In termini percentuali, i premi Lamal crescono – e continueranno a farlo – più di salari e pensioni. Per una parte del ceto medio, esclusa del tutto o parzialmente dai sussidi, così come dall’aiuto sociale o dalle prestazioni complementari, possono superare – anche abbondantemente, a dipendenza dei cantoni – il 10% del reddito disponibile. E siccome anche in futuro la spesa sanitaria progredirà più del reddito, un numero sempre maggiore di assicurati (“quasi tutti”, ricorda il Consiglio federale) è destinato a ritrovarsi prima o poi oltre tale soglia.

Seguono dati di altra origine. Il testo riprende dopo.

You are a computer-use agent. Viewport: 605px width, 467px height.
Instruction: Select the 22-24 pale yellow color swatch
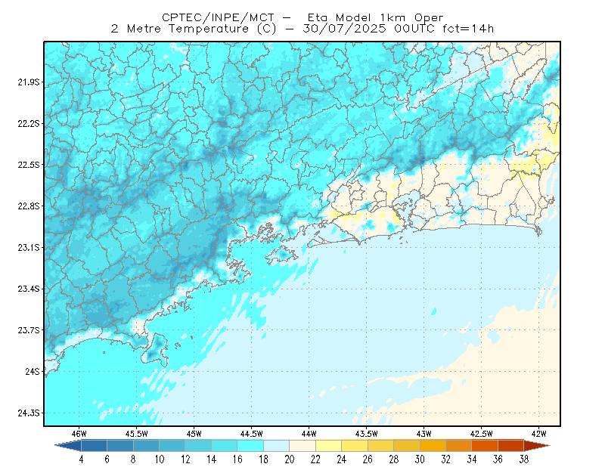329,446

Le conseguenze sono già oggi tangibili. Anche sull’accesso alle cure: la percentuale di persone che rinuncia alle visite mediche, o che le dirada per ragioni finanziarie, è cresciuta negli ultimi anni fino a raggiungere il 10-20%. È qui, sul piano medico-sociale, che il ‘modello elvetico’ – premi pro capite, indipendenti dal reddito; esigua quota di finanziamento attraverso le imposte – mostra la corda.

Le iniziative in votazione il 9 giugno non sono il rimedio a questo problema di fondo. Né a quello, altrettanto cruciale, della crescita in parte ingiustificata della spesa sanitaria.

Formulata grossolanamente, quella ben intenzionata del Centro per introdurre un freno ai costi è insidiosa: se concepito in maniera troppo rigida, il previsto meccanismo potrebbe portare già tra pochi anni a un razionamento delle cure e spianare la strada a una medicina a due velocità. L’iniziativa del Ps per limitare l’onere dei premi al 10% del reddito disponibile (vedi p. 6) va al cuore della questione sociale, ma è quantomeno carente sotto il profilo degli incentivi a contenere la spesa.

Il Parlamento in questi anni ha fatto strame dei pacchetti di misure confezionati dal Consiglio federale per frenare l’aumento dei costi. E un buon numero di Cantoni ha addirittura abbassato gli importi destinati ai sussidi. Entrambi, poi, si sono dimostrati pressoché incapaci di varare riforme in grado di incidere in modo significativo sull’evoluzione della spesa sanitaria, o quantomeno di alleviare l’onere dei premi per gli assicurati.

Un doppio sì metterebbe in riga gli attori del sistema. Sarebbe un segnale benvenuto. Tanto più che questo Parlamento non mancherebbe di attuare in modo blando le eventuali modifiche costituzionali, neutralizzandone gli aspetti più problematici.